«Мы унаследовали травму»

07-02-2016 15:08:40
Автор: Татьяна Никитина
Революции, войны, репрессии, строительство социализма, конец СССР... Как драматическая история XX века отражается на современной российской семье? Выясняем с психоаналитиком Марией Тимофеевой.

— Часто мы слышим, что институт семьи отжил свое, смысл брака утрачен, семейные границы размыты. И все-таки многие молодые (и не очень) люди решаются создать семью. Как наше прошлое может повлиять на судьбу этих пар?

— В ХХ веке в России была полностью разрушена модель семьи и утрачена способность передачи культуры из одного поколения в другое. Вслед за культурологом Адамом Керемом под культурой я понимаю особый для каждого народа набор образцов. То, как мы строим отношения, воспитываем детей, какую еду готовим, как работаем, ведем торговлю или возделываем поля, — все это входит в понятие культуры. Которая транслируется от поколения уже умершего (от прадеда) поколению еще не родившемуся (правнуку) через носителя культуры. Культура впитывается из воздуха, перенимается, в том числе, в младенчестве совершенно неосознанно. Ей нельзя научиться. Но у нас после революции произошел слом, и вместо культуры стала транслироваться идеология — нечто искусственное, выдуманное из головы. Одним из главных тезисов этой идеологии было: семья — пережиток прошлого, она должна отмереть*. Добавьте к этому физическое уничтожение носителей культуры – почти 10 млн детей в 1920-е годы остались без отцов. Плюс эмиграция. И это только начало века.

— Что происходило с семьей потом? 

— Долгие годы главным считалась не семья, а общество. Человек сам по себе оказался не важен, важно было то, что он сделал для общества. Идея, что ребенок — величайшая ценность, что он только начинается и к нему нужно бережно относиться, не приживалась. Дети должны были быть дисциплинированными и послушными. Из них растили удобных граждан. С последствиями такого подхода мы сталкиваемся и сейчас. «Мало ли чего ты хочешь» или «мало ли что ты думаешь» — распространенные у российских родителей фразы.

_ИСХОДНЫЕ ДАННЫЕ:_
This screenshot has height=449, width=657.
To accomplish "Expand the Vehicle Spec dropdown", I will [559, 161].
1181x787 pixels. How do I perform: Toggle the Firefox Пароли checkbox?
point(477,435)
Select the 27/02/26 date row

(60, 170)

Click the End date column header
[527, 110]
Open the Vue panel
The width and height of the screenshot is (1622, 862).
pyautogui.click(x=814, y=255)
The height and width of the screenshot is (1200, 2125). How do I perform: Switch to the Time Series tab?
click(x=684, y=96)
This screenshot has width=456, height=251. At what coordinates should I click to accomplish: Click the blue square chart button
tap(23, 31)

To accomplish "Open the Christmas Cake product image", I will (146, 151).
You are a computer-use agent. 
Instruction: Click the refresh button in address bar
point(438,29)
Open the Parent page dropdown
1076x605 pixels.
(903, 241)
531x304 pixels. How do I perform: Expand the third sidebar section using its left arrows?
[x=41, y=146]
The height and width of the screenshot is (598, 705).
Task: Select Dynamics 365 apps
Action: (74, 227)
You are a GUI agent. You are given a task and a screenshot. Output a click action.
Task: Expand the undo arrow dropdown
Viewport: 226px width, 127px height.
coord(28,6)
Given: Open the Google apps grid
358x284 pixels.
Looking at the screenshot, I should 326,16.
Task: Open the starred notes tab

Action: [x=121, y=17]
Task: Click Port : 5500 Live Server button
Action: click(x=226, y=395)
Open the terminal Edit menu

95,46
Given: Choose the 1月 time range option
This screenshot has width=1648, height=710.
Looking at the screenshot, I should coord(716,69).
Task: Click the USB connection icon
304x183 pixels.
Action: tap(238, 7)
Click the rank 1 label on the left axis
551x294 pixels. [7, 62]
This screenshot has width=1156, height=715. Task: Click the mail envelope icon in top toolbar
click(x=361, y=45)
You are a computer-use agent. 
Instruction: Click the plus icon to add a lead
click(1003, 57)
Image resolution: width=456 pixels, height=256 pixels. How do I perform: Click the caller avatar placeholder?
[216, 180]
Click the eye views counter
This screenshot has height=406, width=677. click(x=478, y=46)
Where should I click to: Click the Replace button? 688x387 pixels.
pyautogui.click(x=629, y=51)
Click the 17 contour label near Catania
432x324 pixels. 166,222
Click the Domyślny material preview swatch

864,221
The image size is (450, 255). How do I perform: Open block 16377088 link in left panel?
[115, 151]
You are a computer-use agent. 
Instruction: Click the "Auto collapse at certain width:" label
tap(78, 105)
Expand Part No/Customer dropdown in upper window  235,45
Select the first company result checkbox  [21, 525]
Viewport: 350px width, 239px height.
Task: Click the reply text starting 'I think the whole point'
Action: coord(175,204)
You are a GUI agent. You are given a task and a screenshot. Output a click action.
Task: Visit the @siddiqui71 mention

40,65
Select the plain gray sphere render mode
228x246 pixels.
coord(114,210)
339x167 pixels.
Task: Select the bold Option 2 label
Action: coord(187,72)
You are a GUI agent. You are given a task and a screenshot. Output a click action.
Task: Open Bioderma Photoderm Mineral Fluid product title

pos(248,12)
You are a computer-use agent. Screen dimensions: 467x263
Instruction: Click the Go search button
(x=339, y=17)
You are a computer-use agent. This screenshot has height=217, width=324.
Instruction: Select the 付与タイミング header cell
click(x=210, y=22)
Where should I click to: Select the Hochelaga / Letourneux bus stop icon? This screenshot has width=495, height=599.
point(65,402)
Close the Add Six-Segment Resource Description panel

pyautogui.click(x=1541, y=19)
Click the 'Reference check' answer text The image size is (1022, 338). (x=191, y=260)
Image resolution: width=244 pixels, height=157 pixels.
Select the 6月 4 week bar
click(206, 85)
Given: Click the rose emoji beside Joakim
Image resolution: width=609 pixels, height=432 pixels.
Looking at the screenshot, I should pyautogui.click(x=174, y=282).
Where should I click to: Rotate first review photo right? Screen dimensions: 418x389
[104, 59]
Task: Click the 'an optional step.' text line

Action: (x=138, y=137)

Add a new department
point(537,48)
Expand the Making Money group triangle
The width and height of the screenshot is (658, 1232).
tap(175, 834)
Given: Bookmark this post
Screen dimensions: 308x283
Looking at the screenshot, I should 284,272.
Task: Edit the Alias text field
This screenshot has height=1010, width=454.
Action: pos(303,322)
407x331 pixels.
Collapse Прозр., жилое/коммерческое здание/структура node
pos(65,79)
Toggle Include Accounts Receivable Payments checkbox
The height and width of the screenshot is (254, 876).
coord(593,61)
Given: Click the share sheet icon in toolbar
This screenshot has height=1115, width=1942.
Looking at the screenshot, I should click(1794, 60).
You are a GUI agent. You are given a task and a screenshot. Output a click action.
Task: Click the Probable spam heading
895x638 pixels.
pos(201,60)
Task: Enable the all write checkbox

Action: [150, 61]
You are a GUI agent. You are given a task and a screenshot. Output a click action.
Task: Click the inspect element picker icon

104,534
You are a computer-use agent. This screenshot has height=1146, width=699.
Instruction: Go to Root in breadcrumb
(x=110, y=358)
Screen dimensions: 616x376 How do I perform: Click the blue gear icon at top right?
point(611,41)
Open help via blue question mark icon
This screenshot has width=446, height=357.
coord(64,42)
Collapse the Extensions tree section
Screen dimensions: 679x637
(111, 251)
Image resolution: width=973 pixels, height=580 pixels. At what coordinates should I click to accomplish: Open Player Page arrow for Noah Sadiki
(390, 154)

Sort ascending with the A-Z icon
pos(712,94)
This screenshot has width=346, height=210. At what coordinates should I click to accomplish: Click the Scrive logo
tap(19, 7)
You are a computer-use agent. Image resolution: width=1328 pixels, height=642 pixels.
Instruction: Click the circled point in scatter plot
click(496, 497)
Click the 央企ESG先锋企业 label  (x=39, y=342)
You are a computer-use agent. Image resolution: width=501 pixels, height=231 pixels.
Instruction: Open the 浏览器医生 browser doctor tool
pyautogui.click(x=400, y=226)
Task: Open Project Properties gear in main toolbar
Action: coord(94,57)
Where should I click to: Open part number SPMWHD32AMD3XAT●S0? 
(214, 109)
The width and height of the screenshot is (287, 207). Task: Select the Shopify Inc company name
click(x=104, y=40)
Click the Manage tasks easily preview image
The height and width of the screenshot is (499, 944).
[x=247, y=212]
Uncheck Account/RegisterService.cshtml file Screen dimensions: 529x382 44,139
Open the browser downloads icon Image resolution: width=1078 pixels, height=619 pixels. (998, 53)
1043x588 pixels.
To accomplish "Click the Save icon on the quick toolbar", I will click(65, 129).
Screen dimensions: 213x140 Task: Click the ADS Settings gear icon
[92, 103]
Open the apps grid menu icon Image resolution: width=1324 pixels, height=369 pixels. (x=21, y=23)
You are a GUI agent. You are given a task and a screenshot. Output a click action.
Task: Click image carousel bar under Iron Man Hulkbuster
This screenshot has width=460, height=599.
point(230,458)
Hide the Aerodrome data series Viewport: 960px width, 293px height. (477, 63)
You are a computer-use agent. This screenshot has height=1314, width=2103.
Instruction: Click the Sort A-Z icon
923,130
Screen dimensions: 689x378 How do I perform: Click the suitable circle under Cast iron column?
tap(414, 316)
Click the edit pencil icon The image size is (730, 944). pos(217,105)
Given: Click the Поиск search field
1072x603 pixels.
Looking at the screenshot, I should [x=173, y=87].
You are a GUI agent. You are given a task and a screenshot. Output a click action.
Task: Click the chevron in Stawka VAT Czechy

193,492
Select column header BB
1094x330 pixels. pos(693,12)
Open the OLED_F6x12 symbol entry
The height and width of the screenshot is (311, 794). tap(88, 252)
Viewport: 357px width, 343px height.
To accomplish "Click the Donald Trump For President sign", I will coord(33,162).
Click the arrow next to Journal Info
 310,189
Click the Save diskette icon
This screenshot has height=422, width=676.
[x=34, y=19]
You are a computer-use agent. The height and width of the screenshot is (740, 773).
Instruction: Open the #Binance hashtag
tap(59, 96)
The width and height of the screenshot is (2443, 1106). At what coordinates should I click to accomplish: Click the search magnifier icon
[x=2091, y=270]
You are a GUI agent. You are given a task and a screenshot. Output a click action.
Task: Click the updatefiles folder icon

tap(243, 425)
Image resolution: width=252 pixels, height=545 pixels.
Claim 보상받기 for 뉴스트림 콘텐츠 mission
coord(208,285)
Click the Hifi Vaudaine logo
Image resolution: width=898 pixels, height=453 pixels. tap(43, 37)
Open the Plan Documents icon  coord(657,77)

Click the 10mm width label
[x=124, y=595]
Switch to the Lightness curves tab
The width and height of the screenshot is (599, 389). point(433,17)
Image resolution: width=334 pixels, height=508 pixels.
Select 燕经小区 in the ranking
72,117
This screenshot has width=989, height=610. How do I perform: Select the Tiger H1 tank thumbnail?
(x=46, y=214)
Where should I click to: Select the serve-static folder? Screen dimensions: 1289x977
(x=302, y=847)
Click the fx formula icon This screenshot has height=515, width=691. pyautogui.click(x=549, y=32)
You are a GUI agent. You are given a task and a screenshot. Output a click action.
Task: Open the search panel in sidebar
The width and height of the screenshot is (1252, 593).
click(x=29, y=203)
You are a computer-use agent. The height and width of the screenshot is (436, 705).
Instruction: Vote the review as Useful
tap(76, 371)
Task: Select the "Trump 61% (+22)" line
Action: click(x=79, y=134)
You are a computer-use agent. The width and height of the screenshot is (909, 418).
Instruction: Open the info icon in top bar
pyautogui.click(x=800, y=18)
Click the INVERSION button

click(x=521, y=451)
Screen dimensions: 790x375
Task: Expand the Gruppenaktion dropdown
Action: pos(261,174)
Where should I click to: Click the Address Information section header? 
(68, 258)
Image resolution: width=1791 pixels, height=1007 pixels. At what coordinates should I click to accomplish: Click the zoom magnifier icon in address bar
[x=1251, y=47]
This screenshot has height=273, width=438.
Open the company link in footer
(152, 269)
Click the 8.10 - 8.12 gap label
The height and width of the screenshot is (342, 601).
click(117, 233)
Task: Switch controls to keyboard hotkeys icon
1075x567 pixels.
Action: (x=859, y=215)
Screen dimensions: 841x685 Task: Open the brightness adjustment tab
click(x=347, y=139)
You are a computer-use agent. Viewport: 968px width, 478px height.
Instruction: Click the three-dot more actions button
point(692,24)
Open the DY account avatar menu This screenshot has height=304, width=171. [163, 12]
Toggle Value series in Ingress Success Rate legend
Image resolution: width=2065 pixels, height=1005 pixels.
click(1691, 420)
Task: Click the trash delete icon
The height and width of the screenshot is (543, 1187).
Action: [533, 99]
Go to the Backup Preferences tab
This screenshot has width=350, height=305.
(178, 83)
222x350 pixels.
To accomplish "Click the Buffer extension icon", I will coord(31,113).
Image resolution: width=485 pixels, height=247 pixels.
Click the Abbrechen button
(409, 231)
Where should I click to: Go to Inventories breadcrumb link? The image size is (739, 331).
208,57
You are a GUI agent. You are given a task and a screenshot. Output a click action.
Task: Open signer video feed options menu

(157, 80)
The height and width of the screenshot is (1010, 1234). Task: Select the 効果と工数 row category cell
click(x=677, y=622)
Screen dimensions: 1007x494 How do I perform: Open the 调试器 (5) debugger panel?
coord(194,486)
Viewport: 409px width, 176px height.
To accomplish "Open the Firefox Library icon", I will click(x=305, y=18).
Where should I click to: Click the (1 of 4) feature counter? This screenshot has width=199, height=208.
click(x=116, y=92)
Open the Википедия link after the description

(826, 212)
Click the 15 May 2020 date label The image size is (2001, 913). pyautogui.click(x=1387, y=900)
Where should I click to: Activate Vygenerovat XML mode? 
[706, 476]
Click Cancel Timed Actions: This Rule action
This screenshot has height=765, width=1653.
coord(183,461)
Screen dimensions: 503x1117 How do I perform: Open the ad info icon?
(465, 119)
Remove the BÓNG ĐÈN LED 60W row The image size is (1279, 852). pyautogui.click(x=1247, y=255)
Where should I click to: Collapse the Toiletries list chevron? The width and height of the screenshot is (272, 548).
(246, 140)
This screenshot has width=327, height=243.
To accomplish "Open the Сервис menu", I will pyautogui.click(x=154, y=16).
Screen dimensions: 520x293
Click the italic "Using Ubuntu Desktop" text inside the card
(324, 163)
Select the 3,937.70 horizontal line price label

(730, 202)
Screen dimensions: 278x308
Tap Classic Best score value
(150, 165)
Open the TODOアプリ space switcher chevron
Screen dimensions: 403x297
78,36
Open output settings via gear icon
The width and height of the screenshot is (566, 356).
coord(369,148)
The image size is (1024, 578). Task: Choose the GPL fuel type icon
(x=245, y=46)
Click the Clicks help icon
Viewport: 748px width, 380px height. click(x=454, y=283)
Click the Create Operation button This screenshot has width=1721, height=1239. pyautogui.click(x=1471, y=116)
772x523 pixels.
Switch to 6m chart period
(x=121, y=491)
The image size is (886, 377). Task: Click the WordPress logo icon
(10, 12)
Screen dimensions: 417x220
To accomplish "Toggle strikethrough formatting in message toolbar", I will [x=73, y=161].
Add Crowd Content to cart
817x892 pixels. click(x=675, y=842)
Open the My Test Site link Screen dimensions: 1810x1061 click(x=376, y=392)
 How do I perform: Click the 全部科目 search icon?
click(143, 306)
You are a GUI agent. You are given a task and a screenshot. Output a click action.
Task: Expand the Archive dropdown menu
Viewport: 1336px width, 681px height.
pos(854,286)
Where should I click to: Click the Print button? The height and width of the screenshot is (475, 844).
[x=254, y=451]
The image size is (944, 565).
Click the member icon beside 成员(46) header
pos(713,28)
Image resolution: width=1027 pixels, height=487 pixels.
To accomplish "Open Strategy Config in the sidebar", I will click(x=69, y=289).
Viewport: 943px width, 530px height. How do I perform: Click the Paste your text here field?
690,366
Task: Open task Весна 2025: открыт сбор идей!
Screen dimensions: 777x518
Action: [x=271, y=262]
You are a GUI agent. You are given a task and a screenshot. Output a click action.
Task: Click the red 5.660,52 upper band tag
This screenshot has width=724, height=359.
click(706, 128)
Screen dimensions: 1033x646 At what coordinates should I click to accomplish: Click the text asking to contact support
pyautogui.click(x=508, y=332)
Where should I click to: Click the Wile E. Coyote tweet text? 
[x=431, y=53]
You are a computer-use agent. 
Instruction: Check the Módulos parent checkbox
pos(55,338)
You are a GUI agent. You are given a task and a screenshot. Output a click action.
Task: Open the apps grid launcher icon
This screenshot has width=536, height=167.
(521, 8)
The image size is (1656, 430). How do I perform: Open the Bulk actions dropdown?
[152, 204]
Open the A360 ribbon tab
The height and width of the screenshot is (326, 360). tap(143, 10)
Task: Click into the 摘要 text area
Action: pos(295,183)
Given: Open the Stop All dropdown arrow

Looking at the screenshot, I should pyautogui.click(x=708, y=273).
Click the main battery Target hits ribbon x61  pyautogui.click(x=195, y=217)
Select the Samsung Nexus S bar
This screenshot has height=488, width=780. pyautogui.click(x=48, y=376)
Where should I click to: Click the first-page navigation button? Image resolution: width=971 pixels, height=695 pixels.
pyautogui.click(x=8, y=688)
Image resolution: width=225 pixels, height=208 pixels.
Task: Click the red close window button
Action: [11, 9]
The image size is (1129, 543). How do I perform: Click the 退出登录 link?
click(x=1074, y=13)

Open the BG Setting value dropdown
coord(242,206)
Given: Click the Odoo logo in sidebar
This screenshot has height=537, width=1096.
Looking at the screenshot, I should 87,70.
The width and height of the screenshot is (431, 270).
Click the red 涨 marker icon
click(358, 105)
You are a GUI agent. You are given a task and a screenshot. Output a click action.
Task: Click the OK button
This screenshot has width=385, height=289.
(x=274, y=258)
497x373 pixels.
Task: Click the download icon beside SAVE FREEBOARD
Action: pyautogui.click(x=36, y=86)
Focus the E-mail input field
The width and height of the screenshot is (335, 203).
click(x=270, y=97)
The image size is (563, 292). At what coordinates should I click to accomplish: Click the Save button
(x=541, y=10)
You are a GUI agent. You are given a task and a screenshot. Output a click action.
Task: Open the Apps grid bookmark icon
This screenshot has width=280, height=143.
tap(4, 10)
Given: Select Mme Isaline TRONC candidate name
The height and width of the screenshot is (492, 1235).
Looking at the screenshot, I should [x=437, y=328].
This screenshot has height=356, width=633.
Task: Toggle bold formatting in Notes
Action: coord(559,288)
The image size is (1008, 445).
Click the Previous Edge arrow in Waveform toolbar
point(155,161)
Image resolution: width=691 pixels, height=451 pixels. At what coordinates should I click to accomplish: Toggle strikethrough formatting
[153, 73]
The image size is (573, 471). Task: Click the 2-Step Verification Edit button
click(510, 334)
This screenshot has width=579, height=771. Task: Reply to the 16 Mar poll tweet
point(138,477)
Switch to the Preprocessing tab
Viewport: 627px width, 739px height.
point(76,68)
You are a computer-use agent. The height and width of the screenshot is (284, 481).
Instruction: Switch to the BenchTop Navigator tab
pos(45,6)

_ЧТО ТРЕБУЕТСЯ:_
Выведите без изменений фрагмент интервью от слов «07-02-2016 15:08:40» и до слов «психоаналитиком Марией Тимофеевой.» включительно. Записи никак не связаны с интервью.

_ВЫПОЛНЕННОЕ ЗАДАНИЕ:_
07-02-2016 15:08:40
Автор: Татьяна Никитина
Революции, войны, репрессии, строительство социализма, конец СССР... Как драматическая история XX века отражается на современной российской семье? Выясняем с психоаналитиком Марией Тимофеевой.